Any time one is faced with such a problem, the first step should be to collect some data. In this situation we need to learn about how the disease might spread through the population. We need to learn about which chimpanzees have contact with each other. Perhaps there are certain chimpanzees that bridge different groups. We probably should also know how infectious the disease is, how long is a chimpanzee infectious for, which chimpanzee is likely to be the first to get the disease and other important factors.
Let’s say that you have your data, you know about how this disease is spread, and you want to identify the optimal set of chimpanzees to vaccinate. How can we do this? Lives are at stake and we have limited resources. The pressure is on and we need to make the right choice!
This was the situation I was faced with when I started working with my colleagues Dr. Kevin Potts, Dr. Pavel Belik, and Anika Clark. As it turns out, the disease is not just some scary idea, Ebola is a real threat for chimpanzees. In order to learn about this very issue, Dr. Potts and Anika (a student here at Augsburg College) had collected the necessary data from a chimpanzee colony in Uganda, and now they wanted to use their data to make some decisions.
It is always exciting for me to encounter a new data source and a new problem.

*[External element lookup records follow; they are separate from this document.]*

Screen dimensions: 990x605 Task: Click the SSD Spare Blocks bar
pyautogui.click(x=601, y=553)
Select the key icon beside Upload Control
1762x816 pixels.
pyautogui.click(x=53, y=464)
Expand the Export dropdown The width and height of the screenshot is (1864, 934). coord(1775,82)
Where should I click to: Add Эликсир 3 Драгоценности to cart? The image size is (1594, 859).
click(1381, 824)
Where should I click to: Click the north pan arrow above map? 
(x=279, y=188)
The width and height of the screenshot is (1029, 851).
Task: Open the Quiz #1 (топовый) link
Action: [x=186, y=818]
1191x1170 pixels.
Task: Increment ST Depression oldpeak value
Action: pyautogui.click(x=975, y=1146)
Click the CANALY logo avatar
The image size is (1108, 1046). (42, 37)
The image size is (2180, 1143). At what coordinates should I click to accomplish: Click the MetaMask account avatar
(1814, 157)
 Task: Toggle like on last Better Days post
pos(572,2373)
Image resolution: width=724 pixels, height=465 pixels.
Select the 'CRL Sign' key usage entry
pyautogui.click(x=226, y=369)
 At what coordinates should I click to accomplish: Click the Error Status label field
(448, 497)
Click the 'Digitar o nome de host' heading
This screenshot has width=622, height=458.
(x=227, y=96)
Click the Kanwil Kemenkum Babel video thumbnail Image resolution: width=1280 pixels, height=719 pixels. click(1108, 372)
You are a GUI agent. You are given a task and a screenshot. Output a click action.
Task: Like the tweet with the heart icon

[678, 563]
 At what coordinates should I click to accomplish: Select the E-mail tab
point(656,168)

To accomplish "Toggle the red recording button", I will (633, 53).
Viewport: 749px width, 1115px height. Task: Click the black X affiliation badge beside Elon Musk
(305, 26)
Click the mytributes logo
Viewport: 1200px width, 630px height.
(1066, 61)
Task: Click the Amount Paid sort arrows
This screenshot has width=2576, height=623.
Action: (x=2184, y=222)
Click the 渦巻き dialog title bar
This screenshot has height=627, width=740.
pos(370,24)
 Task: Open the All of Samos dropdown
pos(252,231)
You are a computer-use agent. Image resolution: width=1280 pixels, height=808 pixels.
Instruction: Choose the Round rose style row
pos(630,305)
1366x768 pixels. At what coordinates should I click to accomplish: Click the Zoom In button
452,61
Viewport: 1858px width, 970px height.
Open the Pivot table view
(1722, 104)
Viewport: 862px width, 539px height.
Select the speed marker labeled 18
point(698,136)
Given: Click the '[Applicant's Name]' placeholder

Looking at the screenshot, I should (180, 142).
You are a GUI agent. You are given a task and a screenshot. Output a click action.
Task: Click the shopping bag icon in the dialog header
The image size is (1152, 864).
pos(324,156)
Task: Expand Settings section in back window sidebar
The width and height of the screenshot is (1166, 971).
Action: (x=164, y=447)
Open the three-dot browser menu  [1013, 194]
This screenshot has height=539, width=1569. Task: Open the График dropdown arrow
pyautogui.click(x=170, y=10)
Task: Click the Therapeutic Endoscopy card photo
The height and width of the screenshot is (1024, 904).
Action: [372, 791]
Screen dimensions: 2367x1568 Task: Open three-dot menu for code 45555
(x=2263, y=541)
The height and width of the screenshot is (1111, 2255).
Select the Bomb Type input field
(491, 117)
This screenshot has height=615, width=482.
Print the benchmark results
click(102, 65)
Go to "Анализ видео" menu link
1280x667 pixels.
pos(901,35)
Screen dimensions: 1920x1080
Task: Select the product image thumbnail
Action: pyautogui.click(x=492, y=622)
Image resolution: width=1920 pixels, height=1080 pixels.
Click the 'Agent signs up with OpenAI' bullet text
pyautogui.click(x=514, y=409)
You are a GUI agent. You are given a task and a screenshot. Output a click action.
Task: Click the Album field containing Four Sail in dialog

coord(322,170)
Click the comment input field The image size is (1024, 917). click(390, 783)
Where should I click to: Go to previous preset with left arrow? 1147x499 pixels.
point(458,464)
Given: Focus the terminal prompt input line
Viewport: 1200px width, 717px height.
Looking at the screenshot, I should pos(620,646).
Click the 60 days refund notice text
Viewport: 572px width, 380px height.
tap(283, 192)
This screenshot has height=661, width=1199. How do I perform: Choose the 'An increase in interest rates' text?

I especially am energized by the fact that the results of our analyses are going to have a real impact on saving chimpanzees!
Dr. Potts, Dr. Belik, Anika Clark, and I have talked over the important factors that could impact the disease dynamics. We created a stochastic (i.e. incorporating randomness) disease simulation model to learn about how the disease will spread. I coded up the model, and have developed an app so that anyone can test out different scenarios. Check it out here.
In this model you can decide which chimpanzee gets the disease first, what the infectivity is, how long an infected chimpanzee is infectious for, how many simulations you want to run, which chimpanzees you want to vaccinate, how many days you want the simulation to cover, and much more!
Once you enter in the different inputs, and hit “Submit”, then the results of your simulation will be displayed. You will see a visualization of the chimpanzee social network (based on the data collected by Dr. Potts and Anika Clark) and a graphic that displays the proportion of chimpanzees that were infected at different time points (median with 25th and 75th percentiles). This can give you an idea of what proportion of chimpanzees will be infected under many different conditions.
So go ahead. Check out the app!
If you wish you knew more about how these simulations work, you are in luck! We are in the process of writing a paper about this model. I will be sure to post an update on this blog once the paper is out.